Researchers caution that the study sample, due to its limited size and haphazard selection criteria, may not be representative of first and second grade children at large. Further research is planned to pinpoint factors influencing this alarming trend.
Okay, so I’m the “principal investigator” and it was my son who, for his eighth birthday, did not want a cake. He asked for cookies instead, in addition to mint chip ice cream. And candy. I could handle that. I dug up my mother’s fail-proof sugar cookie recipe (the very same one I used to make the cookie face lollipops) and got to work mixing and rolling out dough. This versatile, all-occasion recipe can be used for just about any type of cut out cookies. Since my little guy is crazy for all things science, I cut the dough into the shapes of beakers, atoms, test tubes and Ehrlenmeyer flasks using this set.
And now are you ready for the real news? I finally found a use for my Pinterest account, which has been gathering cobwebs for upwards of a year. Since I can barely keep up with my already established social media platforms, I didn’t think I needed another. But I quickly discovered how wrong I was (again, dammit).

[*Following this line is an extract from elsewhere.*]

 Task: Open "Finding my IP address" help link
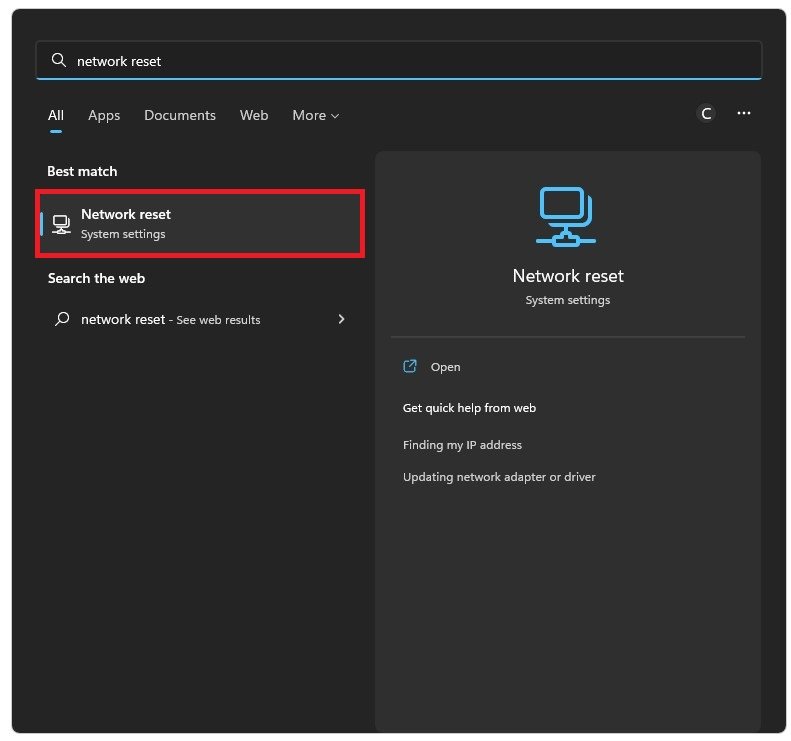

I know that you all know how to use Pinterest because I was stunned to see how many of my recipes have been pinned! Wow. You people love yourself some Pinterest. I’m so honored. And now I’m one of you. Do you have any idea what you can do with a single batch of sugar cookie dough? A ton. Of course, many of the examples I found require the skills of a fine artist, special equipment and the use of fondant and other mediums with which I refuse to work. I skipped right over all those. What I pinned instead? The clever, easy stuff (mostly). You will have to check out my cut out cookie page to see for yourself!
I don’t have very many cookie cutters since I make cookies but once per year, maybe twice if I’m feeling benevolent. A pumpkin and a bat, maybe a heart and a gingerbread man. That’s about it. I also own a set of number cookie cutters (handed down to me from my mother), which are great for birthdays. I even made 1s and 0s for the 100th day of school when my oldest was in kindergarten.
So there was no birthday cake this year. We celebrated with a few of his pals (mostly girls) and one by one, the kids fessed up to their dislike of birthday cake. Who knew? Fine by me. I’d rather frost a few cookies than a cake any day.
What is the status of birthday cake in your world? Is it passé? Do tell.